Here are some specifics:

  • Coal: The scale of coal mining on federal land is massive, and so is the subsidy we’re handing the coal industry. CAP notes, “Coal mining on national public lands now accounts for more than 40 percent of all coal produced in the United States … According to Headwaters Economics, as a result of loopholes and subsidies, coal companies end up paying just an effective royalty rate of 4.9 percent — well below the 12.5 percent rate required by law. If coal companies paid a 12.5 percent royalty rate on the true market value of coal, taxpayers would collect an additional $1 billion every year in coal revenues.” On top of all that, a lack of transparency and competition in the leasing program means these leases are being sold for less than they’re worth on the free market. As CAP reports, “Since 1990, more than 90 percent of all federal coal lease sales have had only a single bidder. And the formula that the [Department of Interior] uses to estimate the ‘fair market value’ of coal sold is kept confidential, as are the rates applied to each lease and the cost deductions given to coal companies.” Even fixing all of these problems wouldn’t address the negative externalities from coal pollution — which range from toxic coal ash and mercury pollution to massive carbon emissions.
  • Onshore oil and gas: Even red states with big dirty-energy industries charge companies more to drill on public land than the federal government does. CAP writes, “Under current rules, oil and gas companies pay a royalty rate of only 12.5 percent [on federal land], much lower than the royalty charged by states. Most Western states charge between 16.67 percent and 18.75 percent to produce oil and gas on state-owned lands, while Texas charges a 25 percent royalty. Failure to modernize the royalty rate costs taxpayers as much as $730 million annually.” And that’s just the royalties on the oil and gas that comes out of the ground. The leasing rates are also low, as little as $2 per acre. Rules on emissions from oil and gas extraction are also too weak. Companies are allowed to flare, meaning burn off, excess methane that comes out instead of capturing it. (The Obama administration’s new proposed rules will rein in some methane emissions from oil and gas drilling, but they’re not nearly strong enough.)
  • Offshore oil and gas: Since the Deepwater Horizon spill of 2010, the Obama administration has improved some safety regulation of offshore drilling. Royalty rates are also more in keeping with market and state-level rates. “Still,” CAP’s authors write, “many issues remain unaddressed, with the public bearing significant risk and companies benefiting from lax rules developed in the past. For example, American taxpayers may forego upwards of $50 billion because of a law passed in 1995 to encourage development of offshore leases during a time of low oil and gas prices. The law authorized the now-defunct Mineral Management Service to provide ‘royalty relief’ on oil and gas produced in the Gulf of Mexico, creating a massive loophole allowing companies to avoid paying royalties on leases issued between 1995 and 2000.”
  • Solar, wind, and geothermal. Since renewable energy production doesn’t create notable pollution, there simply isn’t the same potential to rip off the public by sticking them with the cost of cleanup or climate change as there is with fossil fuels. However, CAP complains that wind and solar leases are handed out on a first-come-first-serve basis rather than through the kind of competitive bidding process that is used for geothermal.
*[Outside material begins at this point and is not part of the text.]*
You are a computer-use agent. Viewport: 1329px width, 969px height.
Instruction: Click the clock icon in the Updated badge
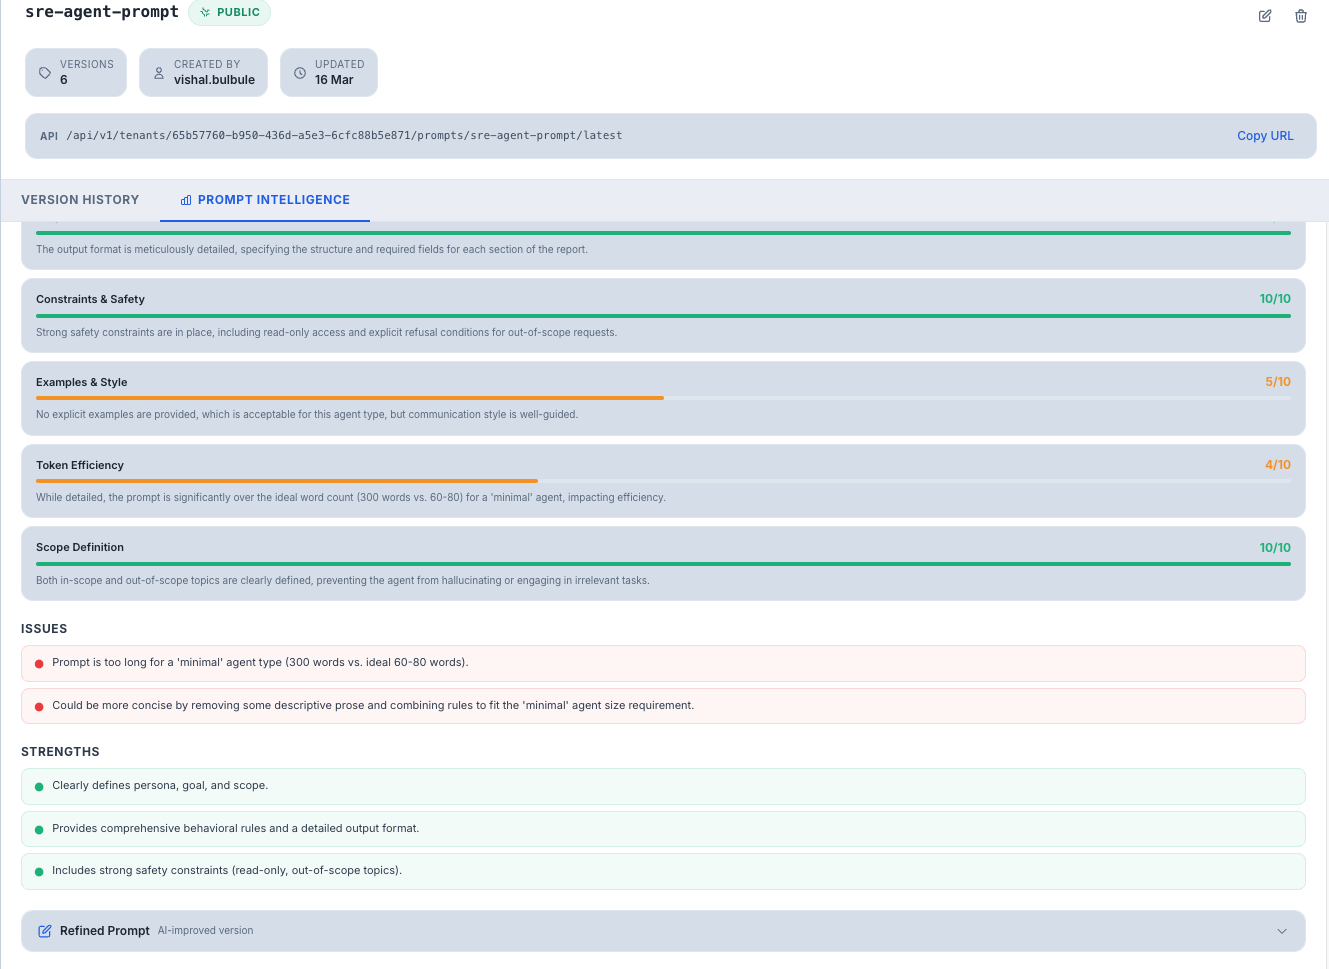click(298, 72)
Charging more for fossil fuel extraction on federal property would be good, but banning it altogether would be better. A new study from Friends of the Earth and the Center for Biological Diversity finds that ending fossil fuel leasing would prevent 46 to 50 percent of potential greenhouse gas emissions from all remaining U.S. fossil fuels.

An outright ban is what the most aggressive activists are pushing for, part of a broader “keep it in the ground” campaign. They’ll continue to dog Clinton on this issue. And once the Keystone decision is made (any day now …), this could become climate campaigners’ top concern.